Could you write out each entry exactly as it reads?

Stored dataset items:
★ ★ ★ ★ ★
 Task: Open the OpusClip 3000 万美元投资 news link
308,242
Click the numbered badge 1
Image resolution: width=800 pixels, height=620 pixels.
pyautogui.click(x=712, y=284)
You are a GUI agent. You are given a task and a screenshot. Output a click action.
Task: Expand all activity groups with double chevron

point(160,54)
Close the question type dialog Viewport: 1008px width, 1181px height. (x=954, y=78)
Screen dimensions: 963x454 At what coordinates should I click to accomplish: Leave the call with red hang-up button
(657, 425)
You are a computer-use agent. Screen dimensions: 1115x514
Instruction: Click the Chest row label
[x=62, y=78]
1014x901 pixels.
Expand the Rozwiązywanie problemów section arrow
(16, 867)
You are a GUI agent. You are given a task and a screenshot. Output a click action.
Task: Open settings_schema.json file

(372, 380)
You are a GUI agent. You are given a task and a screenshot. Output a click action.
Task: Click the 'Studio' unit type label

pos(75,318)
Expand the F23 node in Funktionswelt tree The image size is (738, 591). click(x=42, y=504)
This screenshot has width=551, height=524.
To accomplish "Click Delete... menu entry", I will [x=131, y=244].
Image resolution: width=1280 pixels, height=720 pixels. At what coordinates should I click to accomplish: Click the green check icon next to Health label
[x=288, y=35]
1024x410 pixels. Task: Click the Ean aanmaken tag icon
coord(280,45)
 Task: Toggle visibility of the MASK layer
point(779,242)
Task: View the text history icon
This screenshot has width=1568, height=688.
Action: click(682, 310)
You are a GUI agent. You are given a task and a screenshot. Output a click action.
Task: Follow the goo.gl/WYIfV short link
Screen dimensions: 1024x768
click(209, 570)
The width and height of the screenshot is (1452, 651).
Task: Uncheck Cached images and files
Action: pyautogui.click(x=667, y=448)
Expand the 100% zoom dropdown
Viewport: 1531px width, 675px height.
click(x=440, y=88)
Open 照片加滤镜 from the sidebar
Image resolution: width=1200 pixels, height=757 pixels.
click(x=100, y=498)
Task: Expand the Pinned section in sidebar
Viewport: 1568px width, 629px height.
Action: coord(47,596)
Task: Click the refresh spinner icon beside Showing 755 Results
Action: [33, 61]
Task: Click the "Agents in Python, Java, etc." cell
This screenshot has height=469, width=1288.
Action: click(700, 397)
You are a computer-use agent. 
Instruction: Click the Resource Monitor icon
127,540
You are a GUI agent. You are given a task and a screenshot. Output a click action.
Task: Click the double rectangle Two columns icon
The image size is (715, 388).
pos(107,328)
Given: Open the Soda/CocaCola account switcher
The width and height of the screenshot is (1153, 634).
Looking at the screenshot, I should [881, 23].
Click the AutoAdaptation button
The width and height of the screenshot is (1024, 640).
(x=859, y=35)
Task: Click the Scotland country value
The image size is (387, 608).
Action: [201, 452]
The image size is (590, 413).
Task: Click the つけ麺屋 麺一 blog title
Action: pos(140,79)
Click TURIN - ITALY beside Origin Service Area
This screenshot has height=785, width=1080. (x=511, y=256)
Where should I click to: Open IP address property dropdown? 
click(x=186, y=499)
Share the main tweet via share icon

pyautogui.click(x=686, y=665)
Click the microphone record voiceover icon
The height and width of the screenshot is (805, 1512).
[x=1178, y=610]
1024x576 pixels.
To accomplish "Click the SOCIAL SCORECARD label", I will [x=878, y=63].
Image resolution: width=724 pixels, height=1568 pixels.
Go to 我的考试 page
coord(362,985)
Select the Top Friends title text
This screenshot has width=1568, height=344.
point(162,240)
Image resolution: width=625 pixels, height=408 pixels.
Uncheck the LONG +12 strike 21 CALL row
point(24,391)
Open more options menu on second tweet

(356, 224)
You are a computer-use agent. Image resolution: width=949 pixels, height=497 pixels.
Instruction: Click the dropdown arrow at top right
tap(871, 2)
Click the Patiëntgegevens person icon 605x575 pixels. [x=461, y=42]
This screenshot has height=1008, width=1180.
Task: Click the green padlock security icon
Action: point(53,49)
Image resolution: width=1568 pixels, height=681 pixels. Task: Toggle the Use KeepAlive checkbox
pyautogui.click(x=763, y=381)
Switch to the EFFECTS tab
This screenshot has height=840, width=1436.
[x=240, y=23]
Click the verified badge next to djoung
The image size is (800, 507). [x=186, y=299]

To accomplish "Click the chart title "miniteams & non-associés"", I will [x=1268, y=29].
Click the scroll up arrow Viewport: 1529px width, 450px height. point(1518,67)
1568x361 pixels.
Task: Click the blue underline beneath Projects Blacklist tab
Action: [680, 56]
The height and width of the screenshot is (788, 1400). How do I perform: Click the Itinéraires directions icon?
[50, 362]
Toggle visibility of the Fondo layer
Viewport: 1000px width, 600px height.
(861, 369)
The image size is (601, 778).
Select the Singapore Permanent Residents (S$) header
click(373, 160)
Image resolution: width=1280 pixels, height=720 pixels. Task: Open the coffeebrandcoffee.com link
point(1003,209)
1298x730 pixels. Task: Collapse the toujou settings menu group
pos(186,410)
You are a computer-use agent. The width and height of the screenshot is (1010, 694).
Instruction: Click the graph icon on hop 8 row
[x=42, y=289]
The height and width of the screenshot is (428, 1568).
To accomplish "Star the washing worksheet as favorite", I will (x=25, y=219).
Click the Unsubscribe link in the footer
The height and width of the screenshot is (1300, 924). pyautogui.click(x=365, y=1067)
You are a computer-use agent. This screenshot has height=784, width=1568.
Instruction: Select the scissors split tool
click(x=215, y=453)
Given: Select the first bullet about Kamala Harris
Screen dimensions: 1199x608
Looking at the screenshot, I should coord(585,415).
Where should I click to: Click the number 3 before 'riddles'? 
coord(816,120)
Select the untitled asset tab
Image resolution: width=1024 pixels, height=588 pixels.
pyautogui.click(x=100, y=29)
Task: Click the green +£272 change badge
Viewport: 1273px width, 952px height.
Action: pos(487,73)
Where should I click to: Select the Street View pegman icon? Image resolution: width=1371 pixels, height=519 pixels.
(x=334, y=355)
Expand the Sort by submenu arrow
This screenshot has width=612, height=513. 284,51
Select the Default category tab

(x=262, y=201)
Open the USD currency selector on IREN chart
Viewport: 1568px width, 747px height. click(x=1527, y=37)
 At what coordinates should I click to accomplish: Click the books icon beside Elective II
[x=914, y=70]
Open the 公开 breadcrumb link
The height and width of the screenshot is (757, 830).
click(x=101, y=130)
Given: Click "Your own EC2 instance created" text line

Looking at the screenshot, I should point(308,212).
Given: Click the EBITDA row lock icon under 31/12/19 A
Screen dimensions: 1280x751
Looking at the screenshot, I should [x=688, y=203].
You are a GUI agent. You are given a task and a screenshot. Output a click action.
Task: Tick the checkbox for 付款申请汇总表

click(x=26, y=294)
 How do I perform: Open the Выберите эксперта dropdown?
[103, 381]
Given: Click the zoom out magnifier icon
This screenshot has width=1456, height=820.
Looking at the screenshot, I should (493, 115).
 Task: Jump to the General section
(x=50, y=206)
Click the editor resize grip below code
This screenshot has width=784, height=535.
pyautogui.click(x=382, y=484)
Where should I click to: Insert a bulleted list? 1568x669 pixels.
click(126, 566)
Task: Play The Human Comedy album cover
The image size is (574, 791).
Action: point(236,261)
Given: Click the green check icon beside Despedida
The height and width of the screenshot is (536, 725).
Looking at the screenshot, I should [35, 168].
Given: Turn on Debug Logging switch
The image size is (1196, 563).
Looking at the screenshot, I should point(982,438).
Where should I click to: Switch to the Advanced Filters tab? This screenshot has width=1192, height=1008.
★ ★ ★ ★ ★
# EXERCISE ANSWER
 Task: Open the OpusClip 3000 万美元投资 news link
308,242
Click the numbered badge 1
Image resolution: width=800 pixels, height=620 pixels.
pyautogui.click(x=712, y=284)
You are a GUI agent. You are given a task and a screenshot. Output a click action.
Task: Expand all activity groups with double chevron

point(160,54)
Close the question type dialog Viewport: 1008px width, 1181px height. (x=954, y=78)
Screen dimensions: 963x454 At what coordinates should I click to accomplish: Leave the call with red hang-up button
(657, 425)
You are a computer-use agent. Screen dimensions: 1115x514
Instruction: Click the Chest row label
[x=62, y=78]
1014x901 pixels.
Expand the Rozwiązywanie problemów section arrow
(16, 867)
You are a GUI agent. You are given a task and a screenshot. Output a click action.
Task: Open settings_schema.json file

(372, 380)
You are a GUI agent. You are given a task and a screenshot. Output a click action.
Task: Click the 'Studio' unit type label

pos(75,318)
Expand the F23 node in Funktionswelt tree The image size is (738, 591). click(x=42, y=504)
This screenshot has width=551, height=524.
To accomplish "Click Delete... menu entry", I will [x=131, y=244].
Image resolution: width=1280 pixels, height=720 pixels. At what coordinates should I click to accomplish: Click the green check icon next to Health label
[x=288, y=35]
1024x410 pixels. Task: Click the Ean aanmaken tag icon
coord(280,45)
 Task: Toggle visibility of the MASK layer
point(779,242)
Task: View the text history icon
This screenshot has width=1568, height=688.
Action: click(682, 310)
You are a GUI agent. You are given a task and a screenshot. Output a click action.
Task: Follow the goo.gl/WYIfV short link
Screen dimensions: 1024x768
click(209, 570)
The width and height of the screenshot is (1452, 651).
Task: Uncheck Cached images and files
Action: pyautogui.click(x=667, y=448)
Expand the 100% zoom dropdown
Viewport: 1531px width, 675px height.
click(x=440, y=88)
Open 照片加滤镜 from the sidebar
Image resolution: width=1200 pixels, height=757 pixels.
click(x=100, y=498)
Task: Expand the Pinned section in sidebar
Viewport: 1568px width, 629px height.
Action: coord(47,596)
Task: Click the refresh spinner icon beside Showing 755 Results
Action: [33, 61]
Task: Click the "Agents in Python, Java, etc." cell
This screenshot has height=469, width=1288.
Action: click(700, 397)
You are a computer-use agent. 
Instruction: Click the Resource Monitor icon
127,540
You are a GUI agent. You are given a task and a screenshot. Output a click action.
Task: Click the double rectangle Two columns icon
The image size is (715, 388).
pos(107,328)
Given: Open the Soda/CocaCola account switcher
The width and height of the screenshot is (1153, 634).
Looking at the screenshot, I should [881, 23].
Click the AutoAdaptation button
The width and height of the screenshot is (1024, 640).
(x=859, y=35)
Task: Click the Scotland country value
The image size is (387, 608).
Action: [201, 452]
The image size is (590, 413).
Task: Click the つけ麺屋 麺一 blog title
Action: pos(140,79)
Click TURIN - ITALY beside Origin Service Area
This screenshot has height=785, width=1080. (x=511, y=256)
Where should I click to: Open IP address property dropdown? 
click(x=186, y=499)
Share the main tweet via share icon

pyautogui.click(x=686, y=665)
Click the microphone record voiceover icon
The height and width of the screenshot is (805, 1512).
[x=1178, y=610]
1024x576 pixels.
To accomplish "Click the SOCIAL SCORECARD label", I will [x=878, y=63].
Image resolution: width=724 pixels, height=1568 pixels.
Go to 我的考试 page
coord(362,985)
Select the Top Friends title text
This screenshot has width=1568, height=344.
point(162,240)
Image resolution: width=625 pixels, height=408 pixels.
Uncheck the LONG +12 strike 21 CALL row
point(24,391)
Open more options menu on second tweet

(356, 224)
You are a computer-use agent. Image resolution: width=949 pixels, height=497 pixels.
Instruction: Click the dropdown arrow at top right
tap(871, 2)
Click the Patiëntgegevens person icon 605x575 pixels. [x=461, y=42]
This screenshot has height=1008, width=1180.
Task: Click the green padlock security icon
Action: point(53,49)
Image resolution: width=1568 pixels, height=681 pixels. Task: Toggle the Use KeepAlive checkbox
pyautogui.click(x=763, y=381)
Switch to the EFFECTS tab
This screenshot has height=840, width=1436.
[x=240, y=23]
Click the verified badge next to djoung
The image size is (800, 507). [x=186, y=299]

To accomplish "Click the chart title "miniteams & non-associés"", I will [x=1268, y=29].
Click the scroll up arrow Viewport: 1529px width, 450px height. point(1518,67)
1568x361 pixels.
Task: Click the blue underline beneath Projects Blacklist tab
Action: [680, 56]
The height and width of the screenshot is (788, 1400). How do I perform: Click the Itinéraires directions icon?
[50, 362]
Toggle visibility of the Fondo layer
Viewport: 1000px width, 600px height.
(861, 369)
The image size is (601, 778).
Select the Singapore Permanent Residents (S$) header
click(373, 160)
Image resolution: width=1280 pixels, height=720 pixels. Task: Open the coffeebrandcoffee.com link
point(1003,209)
1298x730 pixels. Task: Collapse the toujou settings menu group
pos(186,410)
You are a computer-use agent. The width and height of the screenshot is (1010, 694).
Instruction: Click the graph icon on hop 8 row
[x=42, y=289]
The height and width of the screenshot is (428, 1568).
To accomplish "Star the washing worksheet as favorite", I will (x=25, y=219).
Click the Unsubscribe link in the footer
The height and width of the screenshot is (1300, 924). pyautogui.click(x=365, y=1067)
You are a computer-use agent. This screenshot has height=784, width=1568.
Instruction: Select the scissors split tool
click(x=215, y=453)
Given: Select the first bullet about Kamala Harris
Screen dimensions: 1199x608
Looking at the screenshot, I should coord(585,415).
Where should I click to: Click the number 3 before 'riddles'? 
coord(816,120)
Select the untitled asset tab
Image resolution: width=1024 pixels, height=588 pixels.
pyautogui.click(x=100, y=29)
Task: Click the green +£272 change badge
Viewport: 1273px width, 952px height.
Action: pos(487,73)
Where should I click to: Select the Street View pegman icon? Image resolution: width=1371 pixels, height=519 pixels.
(x=334, y=355)
Expand the Sort by submenu arrow
This screenshot has width=612, height=513. 284,51
Select the Default category tab

(x=262, y=201)
Open the USD currency selector on IREN chart
Viewport: 1568px width, 747px height. click(x=1527, y=37)
 At what coordinates should I click to accomplish: Click the books icon beside Elective II
[x=914, y=70]
Open the 公开 breadcrumb link
The height and width of the screenshot is (757, 830).
click(x=101, y=130)
Given: Click "Your own EC2 instance created" text line

Looking at the screenshot, I should point(308,212).
Given: Click the EBITDA row lock icon under 31/12/19 A
Screen dimensions: 1280x751
Looking at the screenshot, I should [x=688, y=203].
You are a GUI agent. You are given a task and a screenshot. Output a click action.
Task: Tick the checkbox for 付款申请汇总表

click(x=26, y=294)
 How do I perform: Open the Выберите эксперта dropdown?
[103, 381]
Given: Click the zoom out magnifier icon
This screenshot has width=1456, height=820.
Looking at the screenshot, I should (493, 115).
 Task: Jump to the General section
(x=50, y=206)
Click the editor resize grip below code
This screenshot has width=784, height=535.
pyautogui.click(x=382, y=484)
Where should I click to: Insert a bulleted list? 1568x669 pixels.
click(126, 566)
Task: Play The Human Comedy album cover
The image size is (574, 791).
Action: point(236,261)
Given: Click the green check icon beside Despedida
The height and width of the screenshot is (536, 725).
Looking at the screenshot, I should [35, 168].
Given: Turn on Debug Logging switch
The image size is (1196, 563).
Looking at the screenshot, I should point(982,438).
Where should I click to: Switch to the Advanced Filters tab? This screenshot has width=1192, height=1008.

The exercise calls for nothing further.